His instep has shrunk
Cold as a swan's foot
or a wet swamp root.

(From Seamus Heaney's "The Grauballe Man")
(In The Forms of poetry (1990). P. Abbs & J. Richardson. Melbourne: Cambridge University Press.)

2. The seven lines of poetry above contain:
a) a series of metaphors
b) a series of similes
c) a series of personifications

His hips are the ridge
and purse of a mussel,
his spine an eel arrested
under a glisten of mud.

The head lifts,
the chin is a visor
raised above the vent
of his slashed throat

that has tanned and toughened.

(From Seamus Heaney's "The Grauballe Man") (See above)

3. The above nine lines contain:
a) a series of metaphors
b) a series of personifications
c) a mixture of synecdoche and metonymy

Broken Sky
The sky of grey is eaten in six places
Rag holes stand out.
It is an army blanket and the sleeper
Slept too near the fire.

Carl Sandburg
(In Poets and poetry (1992). R.K. Sadler, T.A.S. Hayllar & C.J. Powell (Eds.). Macmillan Educational:Melbourne.)

4. The above poem, "Broken Sky" is an example of:
a) a personification
b) an example of a sustained metaphor
c) an example of metonymy

Cargoes
Quinquireme of Nineveh from distant Ophir
Rowing home to haven in sunny Palestine,
With a cargo of ivory
And apes and peacocks,
Sandalwood, cedarwood, and sweet white wine.

Stately Spanish galleon coming from the Isthmus,
Dipping through the Tropics by the palm-green shores,
With a cargo of diamonds,
Emeralds, amethysts,
Topazes, and cinnamon, and gold moidores.

Dirty British coaster with a salt-caked smoke stack
Butting through the Channel in the mad March days,
With a cargo of Tyne coal,
Road-rail, pig-lead,
Firewood, ironware, and cheap tin trays.

John Masefield
(In The Four Corners (1968). A.K. Thomson (Ed.).
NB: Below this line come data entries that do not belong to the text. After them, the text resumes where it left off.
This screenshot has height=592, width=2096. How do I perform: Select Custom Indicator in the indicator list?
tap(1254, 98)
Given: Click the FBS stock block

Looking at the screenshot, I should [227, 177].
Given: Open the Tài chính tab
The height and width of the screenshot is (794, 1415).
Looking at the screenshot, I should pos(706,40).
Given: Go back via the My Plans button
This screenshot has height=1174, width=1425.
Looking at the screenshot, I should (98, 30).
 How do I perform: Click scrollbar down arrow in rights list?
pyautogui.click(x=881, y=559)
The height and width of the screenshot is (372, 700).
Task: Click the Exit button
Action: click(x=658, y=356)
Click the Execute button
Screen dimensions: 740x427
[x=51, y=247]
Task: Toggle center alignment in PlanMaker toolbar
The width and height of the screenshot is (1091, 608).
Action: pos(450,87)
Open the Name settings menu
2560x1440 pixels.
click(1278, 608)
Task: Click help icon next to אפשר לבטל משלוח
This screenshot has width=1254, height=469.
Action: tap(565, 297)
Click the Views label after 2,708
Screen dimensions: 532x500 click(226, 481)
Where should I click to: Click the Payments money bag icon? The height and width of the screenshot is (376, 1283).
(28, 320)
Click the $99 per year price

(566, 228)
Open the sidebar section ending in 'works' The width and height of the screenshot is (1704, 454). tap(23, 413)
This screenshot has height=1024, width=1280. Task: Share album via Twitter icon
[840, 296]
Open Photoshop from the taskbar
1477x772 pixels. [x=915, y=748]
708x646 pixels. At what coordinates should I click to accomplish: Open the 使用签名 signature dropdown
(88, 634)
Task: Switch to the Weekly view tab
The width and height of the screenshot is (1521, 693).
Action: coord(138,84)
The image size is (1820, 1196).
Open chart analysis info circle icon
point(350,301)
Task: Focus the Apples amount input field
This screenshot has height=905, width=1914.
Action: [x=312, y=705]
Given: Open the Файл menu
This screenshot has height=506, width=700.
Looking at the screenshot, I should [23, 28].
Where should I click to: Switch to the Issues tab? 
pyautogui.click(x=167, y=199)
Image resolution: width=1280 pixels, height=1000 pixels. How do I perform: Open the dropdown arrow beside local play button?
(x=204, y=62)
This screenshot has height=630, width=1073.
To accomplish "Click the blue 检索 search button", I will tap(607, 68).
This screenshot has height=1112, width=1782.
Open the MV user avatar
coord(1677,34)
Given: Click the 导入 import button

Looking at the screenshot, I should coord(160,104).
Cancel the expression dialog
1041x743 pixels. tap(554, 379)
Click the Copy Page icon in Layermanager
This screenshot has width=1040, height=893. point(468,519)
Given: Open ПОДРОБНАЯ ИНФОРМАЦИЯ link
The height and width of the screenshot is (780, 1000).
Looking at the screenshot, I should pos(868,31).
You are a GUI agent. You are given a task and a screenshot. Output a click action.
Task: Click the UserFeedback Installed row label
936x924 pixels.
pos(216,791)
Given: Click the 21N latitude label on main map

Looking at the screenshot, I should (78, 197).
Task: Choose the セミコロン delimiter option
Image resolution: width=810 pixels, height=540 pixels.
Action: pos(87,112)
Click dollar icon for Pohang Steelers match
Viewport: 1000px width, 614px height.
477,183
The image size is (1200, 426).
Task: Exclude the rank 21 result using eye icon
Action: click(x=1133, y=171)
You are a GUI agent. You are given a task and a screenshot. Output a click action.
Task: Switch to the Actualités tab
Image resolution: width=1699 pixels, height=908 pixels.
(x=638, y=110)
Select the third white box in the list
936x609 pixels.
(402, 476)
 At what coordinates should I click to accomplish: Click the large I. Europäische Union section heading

The Jacaranda Press: Brisbane.)

5. The above poem with its three distinct pictures of three different kinds of ships is an example of:
a) sensory appeal made through the poet's use of figures of speech
b) sensory appeal made through the poet's use of straight description.

The Wind
The wind stood up and gave a shout;
He whistled on his fingers, and

Kicked the withered leaves about,
And thumped the branches with his hand,

And said he'd kill, and kill, and kill;
And so he will! And so he will!

James Stephens
(In Poetry An Introduction (1981). R. Miller & R.A. Greenberg (Eds.). St Martin's Press:New York.)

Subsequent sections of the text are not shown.